Pour éviter les doubles financements, les partenaires communiquent à l’instance de coordination les accords bilatéraux financés en dehors du PDITH.
Les crédits du chapitre 44-71 article 10, paragraphe d’exécution 70
Le DDTEFP engage ces crédits complémentaires en concluant des conventions ou en passant des marchés avec des associations ou des prestataires de services du secteur marchand (cabinets d’études, organismes de formation … ) selon les critères d’éligibilité suivants :
actions innovantes et/ou couvrant des besoins nouveaux identifiés : accueil et information du public, mise en place d’un système de signalement précoce dans le cadre du maintien dans l’emploi …
animation du PDITH : coordination, communication, études diagnostics …
Le DDTEFP fixe le niveau de participation de l’État.
Les dépenses sont engagées, liquidées et mandatées par les ordonnateurs secondaires départementaux et soumises, de ce fait, à l’avis préalable du contrôle financier local.

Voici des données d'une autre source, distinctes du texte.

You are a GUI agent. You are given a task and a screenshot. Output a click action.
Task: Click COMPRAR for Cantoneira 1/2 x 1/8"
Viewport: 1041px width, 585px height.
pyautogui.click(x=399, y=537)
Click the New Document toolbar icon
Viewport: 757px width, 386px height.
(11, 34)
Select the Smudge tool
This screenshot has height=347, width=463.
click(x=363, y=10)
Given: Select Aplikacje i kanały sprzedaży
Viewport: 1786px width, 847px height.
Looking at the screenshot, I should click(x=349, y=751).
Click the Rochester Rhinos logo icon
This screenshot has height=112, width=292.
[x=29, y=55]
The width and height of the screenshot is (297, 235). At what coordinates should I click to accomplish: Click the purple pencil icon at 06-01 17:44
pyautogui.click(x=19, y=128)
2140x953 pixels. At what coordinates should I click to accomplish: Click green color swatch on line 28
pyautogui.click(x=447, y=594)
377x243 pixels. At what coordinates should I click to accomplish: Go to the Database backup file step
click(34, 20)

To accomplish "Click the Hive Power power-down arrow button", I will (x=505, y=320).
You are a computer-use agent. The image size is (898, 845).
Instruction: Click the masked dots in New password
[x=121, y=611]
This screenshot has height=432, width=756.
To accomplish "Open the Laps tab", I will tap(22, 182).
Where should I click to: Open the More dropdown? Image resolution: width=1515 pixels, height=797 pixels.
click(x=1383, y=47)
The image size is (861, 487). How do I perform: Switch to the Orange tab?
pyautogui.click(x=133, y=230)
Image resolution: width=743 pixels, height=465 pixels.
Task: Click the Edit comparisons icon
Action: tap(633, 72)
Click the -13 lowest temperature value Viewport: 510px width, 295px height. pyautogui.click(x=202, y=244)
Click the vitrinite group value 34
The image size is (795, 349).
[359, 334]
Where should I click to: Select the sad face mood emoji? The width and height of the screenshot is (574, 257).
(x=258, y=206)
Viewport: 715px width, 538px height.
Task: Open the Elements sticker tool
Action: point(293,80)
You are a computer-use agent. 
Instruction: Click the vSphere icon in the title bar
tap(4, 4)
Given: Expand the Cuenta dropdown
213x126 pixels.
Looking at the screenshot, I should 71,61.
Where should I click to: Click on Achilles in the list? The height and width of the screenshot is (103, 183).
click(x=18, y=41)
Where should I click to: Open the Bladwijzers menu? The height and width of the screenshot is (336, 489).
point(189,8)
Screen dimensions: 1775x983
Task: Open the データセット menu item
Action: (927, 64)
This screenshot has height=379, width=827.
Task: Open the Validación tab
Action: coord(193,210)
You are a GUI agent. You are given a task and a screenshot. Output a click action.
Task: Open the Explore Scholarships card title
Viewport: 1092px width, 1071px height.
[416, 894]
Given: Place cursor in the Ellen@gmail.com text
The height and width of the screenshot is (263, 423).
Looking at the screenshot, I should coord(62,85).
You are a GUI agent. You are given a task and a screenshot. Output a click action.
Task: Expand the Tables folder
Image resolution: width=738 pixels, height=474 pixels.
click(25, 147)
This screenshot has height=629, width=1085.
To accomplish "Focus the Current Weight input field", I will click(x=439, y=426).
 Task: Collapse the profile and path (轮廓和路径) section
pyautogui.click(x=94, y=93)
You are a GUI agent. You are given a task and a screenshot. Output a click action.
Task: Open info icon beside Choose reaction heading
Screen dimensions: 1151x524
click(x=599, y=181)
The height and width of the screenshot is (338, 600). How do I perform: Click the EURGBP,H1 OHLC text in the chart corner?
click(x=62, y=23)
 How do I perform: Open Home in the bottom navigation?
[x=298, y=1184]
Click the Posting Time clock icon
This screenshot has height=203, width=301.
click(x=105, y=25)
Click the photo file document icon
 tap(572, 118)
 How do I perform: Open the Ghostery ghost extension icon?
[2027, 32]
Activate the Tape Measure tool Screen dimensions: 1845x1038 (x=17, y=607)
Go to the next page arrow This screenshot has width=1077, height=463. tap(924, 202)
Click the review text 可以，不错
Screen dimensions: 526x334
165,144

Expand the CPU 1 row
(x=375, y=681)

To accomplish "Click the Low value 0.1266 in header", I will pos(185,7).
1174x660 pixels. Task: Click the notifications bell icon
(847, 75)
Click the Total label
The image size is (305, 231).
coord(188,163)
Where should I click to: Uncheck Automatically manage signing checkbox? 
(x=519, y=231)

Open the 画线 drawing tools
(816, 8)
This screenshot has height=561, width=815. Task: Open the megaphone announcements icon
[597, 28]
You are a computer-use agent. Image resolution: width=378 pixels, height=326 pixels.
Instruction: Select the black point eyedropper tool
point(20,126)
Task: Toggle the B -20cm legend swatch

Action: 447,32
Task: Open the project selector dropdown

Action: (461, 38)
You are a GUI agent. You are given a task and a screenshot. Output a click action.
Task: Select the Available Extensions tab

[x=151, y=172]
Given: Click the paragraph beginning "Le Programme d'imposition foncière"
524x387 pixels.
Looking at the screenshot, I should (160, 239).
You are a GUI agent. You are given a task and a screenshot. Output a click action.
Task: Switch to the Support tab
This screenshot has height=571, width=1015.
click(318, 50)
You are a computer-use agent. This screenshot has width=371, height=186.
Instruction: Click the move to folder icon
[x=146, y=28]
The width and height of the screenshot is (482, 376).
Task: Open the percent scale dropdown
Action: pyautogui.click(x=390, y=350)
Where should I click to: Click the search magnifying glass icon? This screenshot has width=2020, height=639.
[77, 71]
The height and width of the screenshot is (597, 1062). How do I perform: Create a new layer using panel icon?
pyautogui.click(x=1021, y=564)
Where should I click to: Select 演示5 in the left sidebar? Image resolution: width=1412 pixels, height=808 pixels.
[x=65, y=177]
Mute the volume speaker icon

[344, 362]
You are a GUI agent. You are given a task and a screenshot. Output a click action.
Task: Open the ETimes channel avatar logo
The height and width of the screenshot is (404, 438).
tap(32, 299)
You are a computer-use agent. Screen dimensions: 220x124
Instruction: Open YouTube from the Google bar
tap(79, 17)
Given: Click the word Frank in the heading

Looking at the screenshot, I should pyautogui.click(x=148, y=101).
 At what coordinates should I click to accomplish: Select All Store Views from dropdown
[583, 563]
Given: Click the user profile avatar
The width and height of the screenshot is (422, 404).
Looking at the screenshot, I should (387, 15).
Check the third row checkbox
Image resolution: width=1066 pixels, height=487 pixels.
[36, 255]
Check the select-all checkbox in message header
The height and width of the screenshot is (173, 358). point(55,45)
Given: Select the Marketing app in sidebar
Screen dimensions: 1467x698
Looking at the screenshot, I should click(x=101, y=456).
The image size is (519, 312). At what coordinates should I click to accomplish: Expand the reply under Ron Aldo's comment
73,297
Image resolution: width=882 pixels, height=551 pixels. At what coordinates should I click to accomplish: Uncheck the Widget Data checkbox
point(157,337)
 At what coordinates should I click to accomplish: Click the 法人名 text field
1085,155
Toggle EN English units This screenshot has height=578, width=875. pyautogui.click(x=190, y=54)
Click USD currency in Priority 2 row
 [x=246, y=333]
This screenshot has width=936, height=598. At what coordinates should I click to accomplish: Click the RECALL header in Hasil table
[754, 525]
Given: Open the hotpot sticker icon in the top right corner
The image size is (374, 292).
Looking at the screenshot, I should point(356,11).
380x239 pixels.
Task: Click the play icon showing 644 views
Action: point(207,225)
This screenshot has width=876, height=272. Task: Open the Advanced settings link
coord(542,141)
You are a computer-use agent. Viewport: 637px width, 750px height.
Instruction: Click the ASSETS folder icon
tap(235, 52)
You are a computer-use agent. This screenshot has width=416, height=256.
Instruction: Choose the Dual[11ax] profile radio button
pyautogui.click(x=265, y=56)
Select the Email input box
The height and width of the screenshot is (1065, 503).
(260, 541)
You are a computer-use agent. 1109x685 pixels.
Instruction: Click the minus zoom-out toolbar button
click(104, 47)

L’engagement comptable doit correspondre à l’engagement juridique.
Chaque département adresse pour le 15 novembre de l’année N-1 un état des dépenses engagées de l’année N-1 et des besoins prévisionnels de l’année N. Une enveloppe annuelle qui constitue un plafond est notifiée en début d’année N.
50% de cette enveloppe est déléguée en début de l’année N. Le solde est délégué en milieu d’année N au vu d’un justificatif des dépenses engagées. Une délégation correspondant aux crédits reportés de l’exercice précédent intervient éventuellement en cours d’année.
FICHE 4
l’évaluation des PDITH
L’instance de décision veille à l’évaluation régulière des actions par rapport aux moyens juridiques, administratifs et financiers mis en oeuvre et aux objectifs de résultats fixés. Les effets attendus sont relatifs aux bénéficiaires directs, travailleurs handicapés et entreprises, et aux institutions elles-mêmes (amélioration des orientations de la COTOREP…).
Les évaluations doivent porter sur les flux (par exemple nombre de personnes entrées en entreprise) mais surtout sur les résultats (par exemple nombre de personnes handicapées qui restent dans le milieu ordinaire de travail). Les évaluations doivent également s’interroger sur la plus-value des PDITH : en quoi a-t-il permis d’accroître l’insertion professionnelle des travailleurs handicapés par rapport au financement d’actions isolées ? A-t-il permis de toucher de nouveaux publics, d’accélérer les temps de traitement des problèmes, de développer de nouvelles méthodologies ?
L’instance de décision doit explicitement et préalablement prévoir les modalités de restitution et de diffusion des évaluations.
Dans l’attente des résultats du groupe de travail qui se réunira au second semestre 1999, il apparaît souhaitable que les programmes de l’année soient évalués. Ces évaluations devront comporter un bilan quantitatif des actions, mais il importe que des études d’impact des programmes soient également réalisées.